> [PROBLEM DESCRIPTION] Reproduce the following passage on starting relays and HVAC motors in full, word for word.

> [PASSAGE]
»»

NOTE: The voltage sensing starting relay is position sensitive. The “pick-up” and “drop out” voltages must match the requirements of the compressor manufacturer. Using any old starting relay could easily damage the compressor motor windings. Some aftermarket starting relays are current sensing. Once the current draw of the compressor motor reaches a pre-determined level, the relay drops out the start capacitor. Technicians should consult with the equipment manufacturer for more information about using a current sensing relay when replacing an OEM voltage sensing starting relay.
PSC motors, when used in residential air handling applications, replaced the older less efficient belt drive blowers by directly attaching the blower wheel to the rotor shaft. PSC powered blowers typically feature multiple winding motors that provide a selection of running torques, which, when driving the load of a blower wheel, allows the technician to select a different fan speed for specific heating and cooling cfm requirements.
TODAY’S HVAC MOTORS
New energy performance standards proposed by NRCan for gas furnace fans, set to be law by July 2019, mean the PSC motor will be steamrollered out of existence. Barely able to convert a paltry 65 per cent of its electrical input into mechanical work, PSC motors suffer from asynchronous alignment, that is, the rotor constantly lags the magnetic field in the stator. Known as slippage, it means that a six pole PSC motor, for example, should turn at 1200 rpm:
Synchronous motor rpm = AC Frequency in Hz x 120 ÷ number of poles in the motor
Thus, 60Hz x 120 = 7200/6 should result in 1200 rpm; however, slippage means the motor turns at 1075 rpm. A considerable amount of waste heat is the byproduct of slippage. PSC motors start abruptly adding stress to internal motor components and noise to the air handling system. Multi tap PSC motors must be carefully matched to the application as only minor changes in speed are possible.

««

> [INFORMATION SHOWN]

»»

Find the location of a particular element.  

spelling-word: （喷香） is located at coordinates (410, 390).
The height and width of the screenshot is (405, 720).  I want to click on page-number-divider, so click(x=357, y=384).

««

> [WRITTEN SOLUTION]
NOTE: The voltage sensing starting relay is position sensitive. The “pick-up” and “drop out” voltages must match the requirements of the compressor manufacturer. Using any old starting relay could easily damage the compressor motor windings. Some aftermarket starting relays are current sensing. Once the current draw of the compressor motor reaches a pre-determined level, the relay drops out the start capacitor. Technicians should consult with the equipment manufacturer for more information about using a current sensing relay when replacing an OEM voltage sensing starting relay.
PSC motors, when used in residential air handling applications, replaced the older less efficient belt drive blowers by directly attaching the blower wheel to the rotor shaft. PSC powered blowers typically feature multiple winding motors that provide a selection of running torques, which, when driving the load of a blower wheel, allows the technician to select a different fan speed for specific heating and cooling cfm requirements.
TODAY’S HVAC MOTORS
New energy performance standards proposed by NRCan for gas furnace fans, set to be law by July 2019, mean the PSC motor will be steamrollered out of existence. Barely able to convert a paltry 65 per cent of its electrical input into mechanical work, PSC motors suffer from asynchronous alignment, that is, the rotor constantly lags the magnetic field in the stator. Known as slippage, it means that a six pole PSC motor, for example, should turn at 1200 rpm:
Synchronous motor rpm = AC Frequency in Hz x 120 ÷ number of poles in the motor
Thus, 60Hz x 120 = 7200/6 should result in 1200 rpm; however, slippage means the motor turns at 1075 rpm. A considerable amount of waste heat is the byproduct of slippage. PSC motors start abruptly adding stress to internal motor components and noise to the air handling system. Multi tap PSC motors must be carefully matched to the application as only minor changes in speed are possible.